November 10, 1994|By JACK GERMOND & JULES WITCOVER

WASHINGTON -- For all of President Clinton's efforts to make the best of the midterm election disaster that has hit him and his Democratic Party, he is faced now not only with the problem of salvaging any substantial semblance of his legislative agenda but also with the task of reviving his personal political prospects for re-election in 1996.

Clinton's talk of cooperation with the first Republican-controlled Congress in four decades reflects more hope than an appreciation of the political reality.

The GOP, coming in out of the wilderness after so long, is already gearing up to press its own agenda on a beleaguered president of the opposition party.

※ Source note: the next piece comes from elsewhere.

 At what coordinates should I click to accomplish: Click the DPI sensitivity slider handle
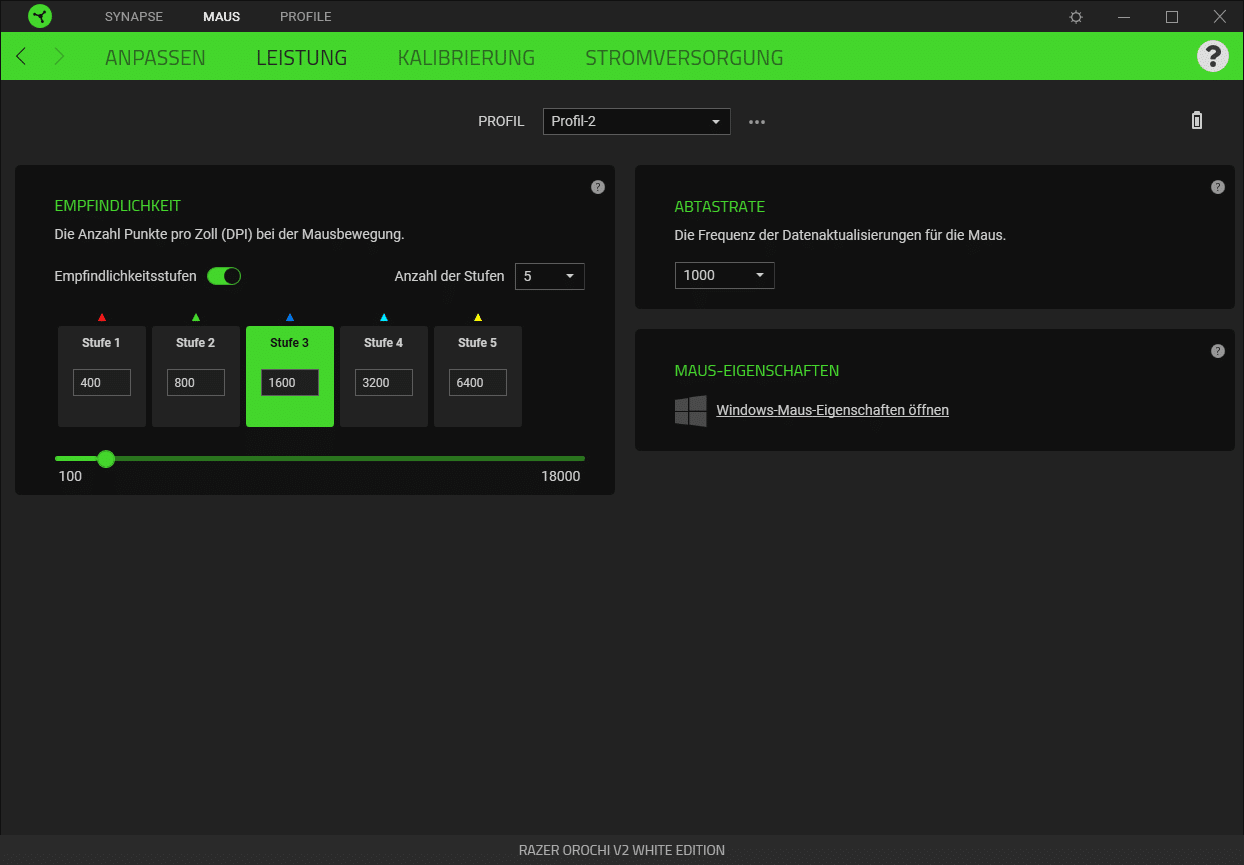106,459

He obviously must scale back his ambitious health care reform plans of this year to the features that most congressional Republicans have already said they will buy, most notably portability of insurance coverage and coverage for pre-existing conditions.

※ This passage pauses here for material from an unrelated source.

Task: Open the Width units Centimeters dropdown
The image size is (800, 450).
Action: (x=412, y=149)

But the notion of universal coverage as he first introduced it is out the window, as are his most ambitious proposals for welfare reform.

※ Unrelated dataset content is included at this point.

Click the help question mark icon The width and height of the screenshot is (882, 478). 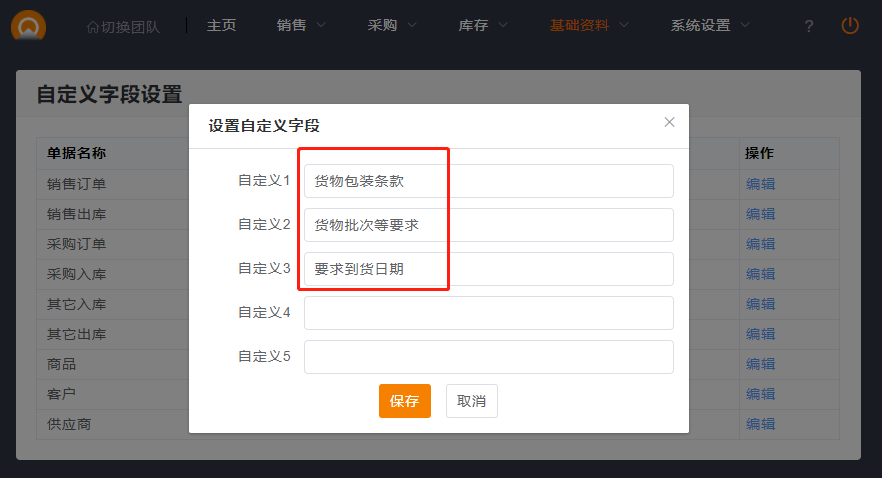pyautogui.click(x=809, y=26)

The Republicans, having made specific pledges in their "Contract With America" to bring to a speedy vote long-stymied proposals of their own, including a balanced-budget constitutional amendment, the line-item veto and term limits, can be counted on to fulfill those pledges or jeopardize the credibility with the voters they won on Tuesday.

This prospect will confront the president with the need to decide whether after two years of never using his legislative veto power to invoke it -- at the risk of incurring the same charges of obstructionism he laid on the Republicans this fall. Those charges didn't stem the GOP election tide, but used against him by Republicans so overwhelmingly elected by voters fed up with gridlock, they could dig an even deeper political hole for him.

Clinton's problems are not merely the presence of a Republican congressional majority, either. His own party has a serious dichotomy between old liberals who see him as too accommodating to conservatives and conservatives who paint him as a liberal.

His efforts to cast himself as a middle-road "New Democrat" have foundered, and any further move to the right to assuage the newly powerful Republicans will alienate even more the liberals who remain an important base in the party.

Just as Southern and other conservative Democrats fell in with Re- publicans to form the "boll weevil" coalition that gave President Ronald Reagan his earliest legislative victories in 1981, they can be counted on to do the same over the next two years in opposition to their own president unless he adopts a more modest domestic agenda.

The president's weakness in the South and West is partly but not entirely personal. Both regions are becoming increasingly identified with the Republican Party, as clearly demonstrated in the midterm results, imperiling his re-election chances.

It is clear from all this that a major overhaul of the Democratic Party is needed if it is to retain the White House in 1996, behind Clinton or someone else.

Its image as the promoter of activist government, even in the "New Democratic" trappings of Bill Clinton, has been emphatically rejected by the voters.

He got little or no credit for the country's economic recovery or much of anything else in an election that was much more anti-Democratic and anti-Clinton than anti-incumbent, since all Republican incumbents in the House and Senate survived.

Only two years ago, Clinton and the Democrats were joyously driving what they thought was the last nail in the coffin of Reaganism, in their defeat of George Bush.

Now, the basic conservative approach of less government, less taxes, more defense spending and somehow a balanced budget has been resurrected, and it is Clinton and the Democratic Party who are hearing the political last rites pronounced over them.

For the president and his party, it is an unpromising dilemma -- to trim their sails in the hope of bipartisanship with an opposition that now holds the high cards, or to dig in and buck that opposition, with the hope that voters who have already repudiated Clinton and the Democrats will somehow regain their faith in the activist government they represent.